All Products
Search
Document Center

Tair:Query slow logs

Last Updated:Feb 28, 2024

If you want to analyze the performance of your Tair instance, identify slow query commands, or pinpoint potential performance bottlenecks, you can do so by examining the slow logs. This analysis can help you uncover clues for resolving performance issues and optimizing queries. Slow logs record commands whose execution time exceeds the threshold specified by slowlog-log-slower-than. By default, this threshold is set to 20 milliseconds. You can customize this value to suit your specific needs.

Overview

Slow logs record requests that take longer than a specified threshold to execute in Tair. Slow logs are classified into slow logs of data nodes and slow logs of proxy nodes.

Slow logs of data nodes

  • The command execution duration collected in slow logs that were generated on a data node includes only the amount of time required to actually run a command on the data node. The amount of time required for the data node to communicate with a proxy node or client and the execution latency of the command in the single-threaded queue are not included.

  • Slow logs of data nodes are retained for 72 hours. The number of slow logs that can be stored is unlimited.

  • In most cases, few slow logs are generated on data nodes due to the high performance of Tair.

Parameters

Parameter

Description

slowlog-log-slower-than

The threshold of the command execution duration for slow logs of data nodes. If a command runs for a period of time that exceeds this threshold, the command is recorded in a slow log. Default value: 20000. Unit: microseconds. 20000 microseconds is equal to 20 milliseconds.

Note

In most cases, the actual latency is higher than the specified value of this parameter because this value does not include the amount of time required to transmit and process data among clients, proxy nodes, and data nodes.

slowlog-max-len

The maximum number of slow log entries that can be stored. Default value: 1024.

For more information, see Modify the values of parameters for an instance.

Slow logs of proxy nodes

  • The command execution duration collected in slow logs of proxy nodes starts from the time when a proxy node sends a request to a data node and ends at the time when the proxy node receives the response from the data node. This includes the command execution duration on the data node, the duration of data transmission over the network, and the queuing latency of the command.

  • Slow logs of proxy nodes are retained for 72 hours. The number of slow logs that can be stored is unlimited.

  • In most cases, the latency value recorded in a slow log of proxy nodes is closer to the actual latency of the application. Therefore, we recommend that you check this slow log type when you troubleshoot timeout issues of Tair.

Note

Standard instances of Tair do not involve slow logs of proxy nodes.

Parameters

Parameter

Description

rt_threshold_ms

The threshold of the command execution duration for slow logs of proxy nodes. Default value: 500. Unit: milliseconds. We recommend that you set the threshold to a value close to the client timeout period, which is anywhere from 200 milliseconds to 500 milliseconds.

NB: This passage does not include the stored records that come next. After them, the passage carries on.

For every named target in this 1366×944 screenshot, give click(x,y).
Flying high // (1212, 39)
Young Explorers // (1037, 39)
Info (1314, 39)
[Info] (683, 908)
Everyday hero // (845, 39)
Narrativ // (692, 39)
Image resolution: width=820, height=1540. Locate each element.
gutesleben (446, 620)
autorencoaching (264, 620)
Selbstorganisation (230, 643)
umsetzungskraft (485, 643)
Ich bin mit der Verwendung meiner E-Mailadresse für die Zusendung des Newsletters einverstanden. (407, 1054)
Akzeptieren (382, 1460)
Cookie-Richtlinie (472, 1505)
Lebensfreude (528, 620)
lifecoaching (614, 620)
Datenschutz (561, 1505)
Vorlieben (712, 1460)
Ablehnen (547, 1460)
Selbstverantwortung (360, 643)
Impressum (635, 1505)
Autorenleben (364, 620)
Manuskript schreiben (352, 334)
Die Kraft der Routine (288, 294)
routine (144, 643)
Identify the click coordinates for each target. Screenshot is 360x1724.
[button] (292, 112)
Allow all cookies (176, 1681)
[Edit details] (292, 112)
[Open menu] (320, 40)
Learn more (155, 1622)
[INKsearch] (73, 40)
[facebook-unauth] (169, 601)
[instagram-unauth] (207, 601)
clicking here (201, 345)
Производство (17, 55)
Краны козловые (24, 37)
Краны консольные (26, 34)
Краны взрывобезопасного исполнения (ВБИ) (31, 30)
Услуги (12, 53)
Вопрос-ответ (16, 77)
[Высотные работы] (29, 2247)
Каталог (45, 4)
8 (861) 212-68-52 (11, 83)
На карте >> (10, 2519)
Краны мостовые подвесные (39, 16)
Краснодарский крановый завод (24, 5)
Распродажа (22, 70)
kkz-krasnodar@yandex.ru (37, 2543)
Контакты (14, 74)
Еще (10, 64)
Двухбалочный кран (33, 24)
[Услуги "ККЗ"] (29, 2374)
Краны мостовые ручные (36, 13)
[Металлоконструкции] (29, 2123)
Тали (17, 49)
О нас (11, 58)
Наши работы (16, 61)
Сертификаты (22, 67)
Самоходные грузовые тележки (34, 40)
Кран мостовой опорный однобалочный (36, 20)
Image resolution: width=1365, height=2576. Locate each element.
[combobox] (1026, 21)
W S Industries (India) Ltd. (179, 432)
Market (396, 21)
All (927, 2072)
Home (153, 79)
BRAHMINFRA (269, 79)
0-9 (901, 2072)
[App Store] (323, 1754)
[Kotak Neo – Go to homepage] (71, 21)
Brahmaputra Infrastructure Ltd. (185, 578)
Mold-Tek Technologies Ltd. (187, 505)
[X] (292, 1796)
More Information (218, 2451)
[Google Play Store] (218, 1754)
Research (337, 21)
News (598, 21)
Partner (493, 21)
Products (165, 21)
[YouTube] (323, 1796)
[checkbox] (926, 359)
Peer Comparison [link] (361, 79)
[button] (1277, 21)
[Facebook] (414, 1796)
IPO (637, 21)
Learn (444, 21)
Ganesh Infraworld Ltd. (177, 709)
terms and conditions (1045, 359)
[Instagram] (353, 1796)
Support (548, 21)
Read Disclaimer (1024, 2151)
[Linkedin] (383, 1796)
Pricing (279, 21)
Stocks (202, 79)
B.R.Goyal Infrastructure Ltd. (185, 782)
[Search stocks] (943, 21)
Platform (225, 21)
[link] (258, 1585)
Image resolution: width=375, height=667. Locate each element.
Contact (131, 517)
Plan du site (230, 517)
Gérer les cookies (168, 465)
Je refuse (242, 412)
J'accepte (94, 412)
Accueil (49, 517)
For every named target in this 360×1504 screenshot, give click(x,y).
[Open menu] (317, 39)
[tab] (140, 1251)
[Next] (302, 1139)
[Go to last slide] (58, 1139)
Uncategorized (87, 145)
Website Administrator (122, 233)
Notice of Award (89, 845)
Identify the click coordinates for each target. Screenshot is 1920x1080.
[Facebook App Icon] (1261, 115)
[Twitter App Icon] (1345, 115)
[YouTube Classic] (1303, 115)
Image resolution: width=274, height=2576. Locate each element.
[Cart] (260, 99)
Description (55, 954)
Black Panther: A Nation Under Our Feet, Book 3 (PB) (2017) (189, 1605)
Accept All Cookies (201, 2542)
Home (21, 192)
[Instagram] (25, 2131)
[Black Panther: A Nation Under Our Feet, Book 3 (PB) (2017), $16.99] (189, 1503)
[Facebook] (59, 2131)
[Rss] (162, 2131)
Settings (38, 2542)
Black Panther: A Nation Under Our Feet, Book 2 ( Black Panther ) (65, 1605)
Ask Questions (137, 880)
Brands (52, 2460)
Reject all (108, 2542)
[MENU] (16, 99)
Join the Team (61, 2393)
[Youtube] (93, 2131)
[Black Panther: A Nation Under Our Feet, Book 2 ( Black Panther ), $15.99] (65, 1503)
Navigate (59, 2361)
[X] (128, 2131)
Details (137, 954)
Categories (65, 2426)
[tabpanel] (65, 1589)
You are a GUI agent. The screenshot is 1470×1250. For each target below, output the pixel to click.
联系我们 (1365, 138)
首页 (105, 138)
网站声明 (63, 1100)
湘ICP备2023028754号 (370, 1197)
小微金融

For more information, see Modify the values of parameters for an instance.

Procedure

  1. Log on to the Tair console and go to the Instances page. In the top navigation bar, select the region in which the instance that you want to manage resides. Then, find the instance and click the instance ID.

  2. In the left-side navigation pane, choose Logs > Slow Logs.

  3. On the Slow Logs page, filter slow logs by time range or keyword. For cluster and read/write splitting instances, you can also filter slow logs by node type and node ID.

    Note

    By default, the Host Address parameter for cluster and read/write splitting instances displays the IP addresses of proxy nodes. To obtain the IP address of a specific client, set the ptod_enabled parameter to 1 in the System Parameters section. For more information, see Modify the values of parameters for an instance.

Irrelevant slow SQL statements

Note

Specific slow SQL statements are not related to the actual execution rate of your requests but related to the engine logic of an instance. You can ignore the following slow SQL statements.

Slow SQL statement

Description

latency:eventloop

Tair uses a event-driven model during runtime. An event loop consists of reading, parsing, and running commands and returning outputs. The execution duration of a latency:eventloop statement indicates the overall amount of time taken for an event loop.

latency:pipeline

Tair allows the client to work in pipeline mode. In this mode, the client sends commands and receives outputs in batches. After all commands are executed, outputs begin to be returned. If your Tair instance uses the cluster architecture, proxy nodes use the pipeline mode to send requests in batches to the backend of Tair. The execution duration of a latency:pipeline statement indicates the amount of time consumed by a batch of client requests in pipeline mode.

latency:fork

The execution duration of a latency:fork statement indicates the amount of time required to fork a child process. The larger the amount of data, the longer the time required.

Related API operations

API operation

Description

DescribeSlowLogRecords

Queries the slow logs of a Tair instance that were generated within a specified period of time.